** start **
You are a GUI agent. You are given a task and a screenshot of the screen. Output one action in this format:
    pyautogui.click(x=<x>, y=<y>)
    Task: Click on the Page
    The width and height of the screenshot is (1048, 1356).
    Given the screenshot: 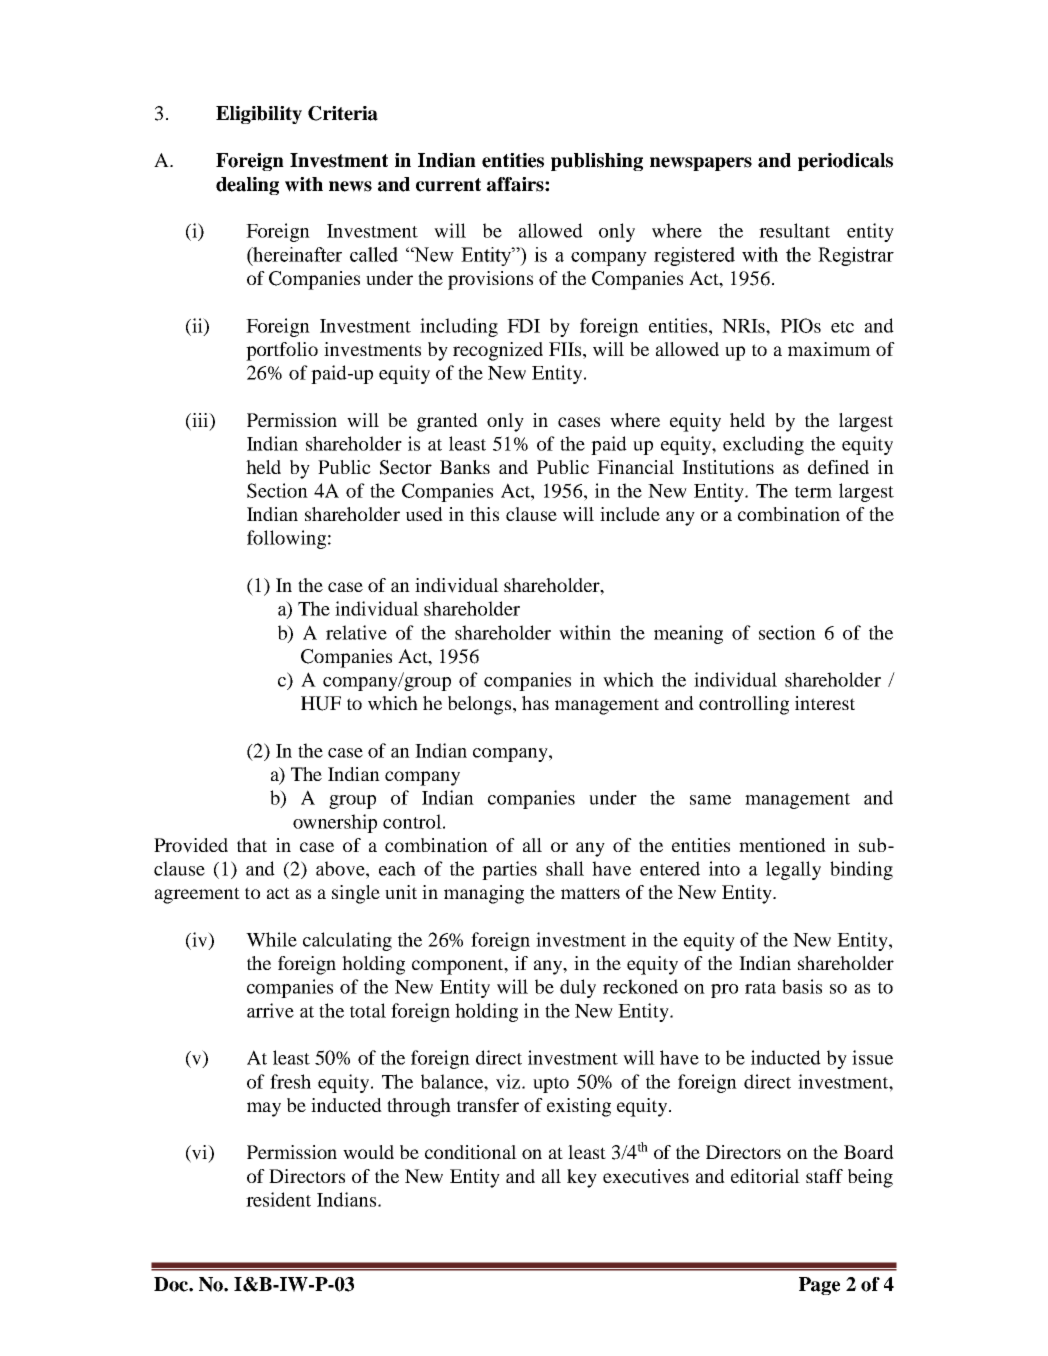 What is the action you would take?
    pyautogui.click(x=819, y=1286)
** end **
▸ **WHAT IS ASKED**: Arrange the lines of the material above as a numbered list, starting with its first line and going on through the line with "The width and". Leave out any blank lines.

▸ **WRITTEN ANSWER**:
1. You are a GUI agent. You are given a task and a screenshot of the screen. Output one action in this format:
2.     pyautogui.click(x=<x>, y=<y>)
3.     Task: Click on the Page
4.     The width and height of the screenshot is (1048, 1356).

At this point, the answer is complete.